- Task brief: State how many lines of the material below contain the string "width". Reply with the number alone.

- Information given:
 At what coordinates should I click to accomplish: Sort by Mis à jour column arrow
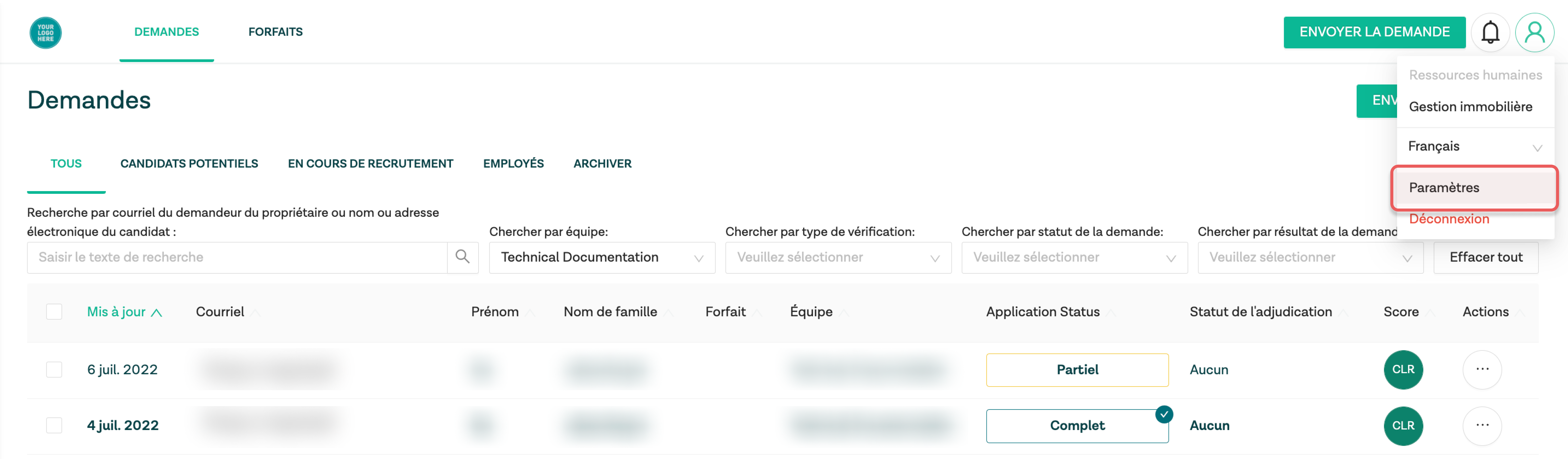(156, 312)

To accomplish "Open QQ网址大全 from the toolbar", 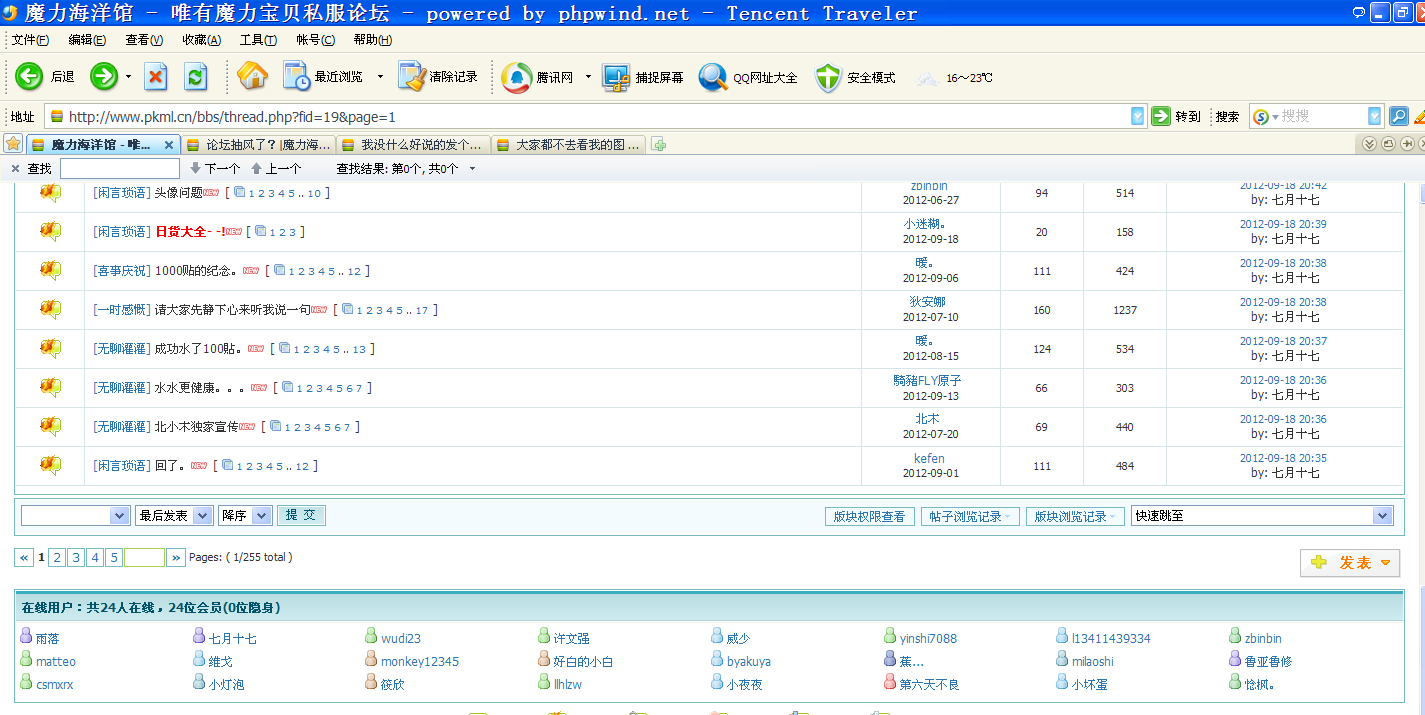I will (713, 77).
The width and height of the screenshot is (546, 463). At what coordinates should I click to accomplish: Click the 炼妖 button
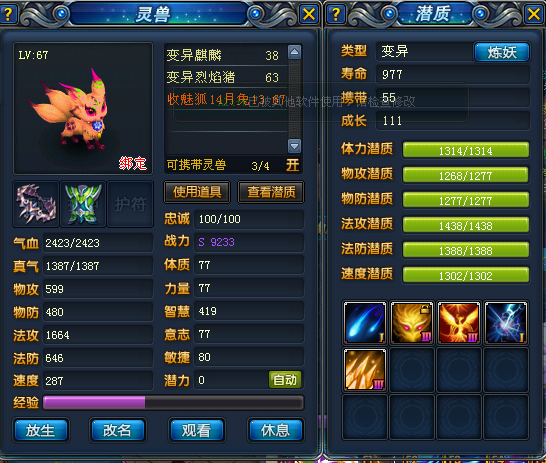[x=502, y=53]
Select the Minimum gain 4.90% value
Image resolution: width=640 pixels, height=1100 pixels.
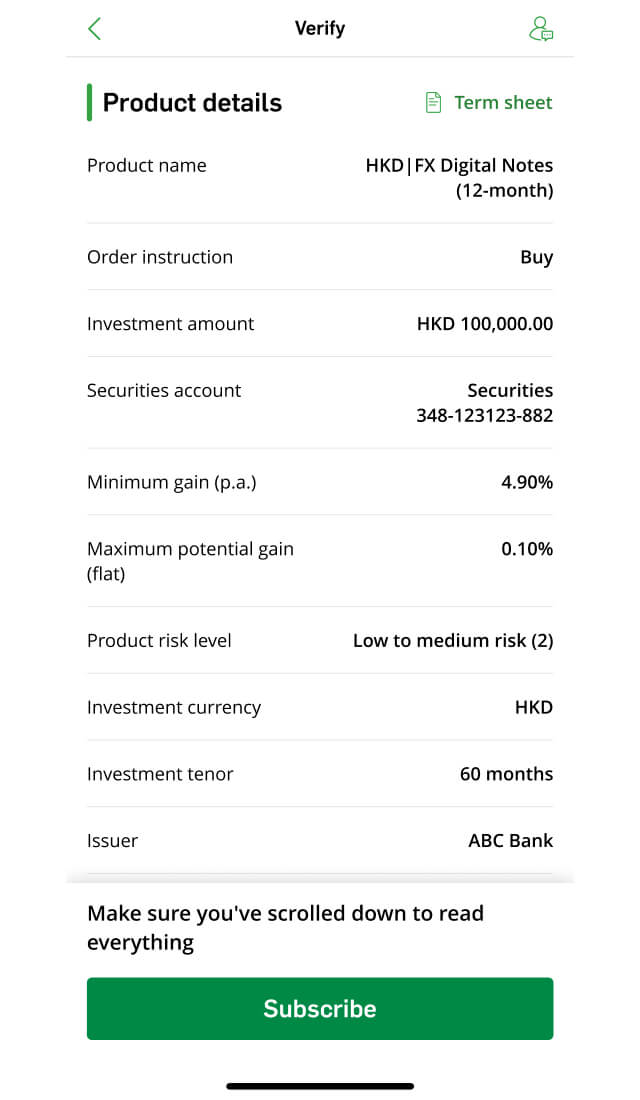pos(527,482)
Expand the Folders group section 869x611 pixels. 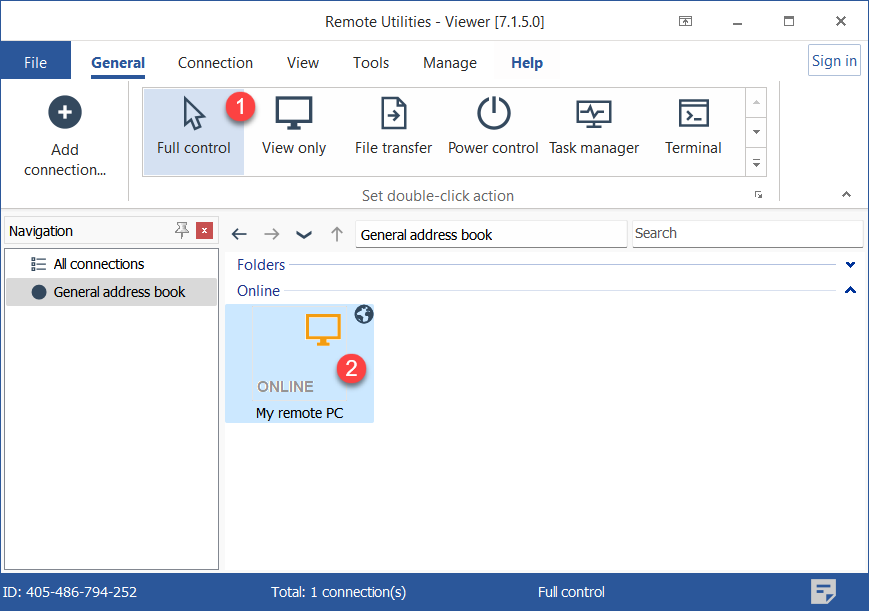point(850,265)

- Written solution: 2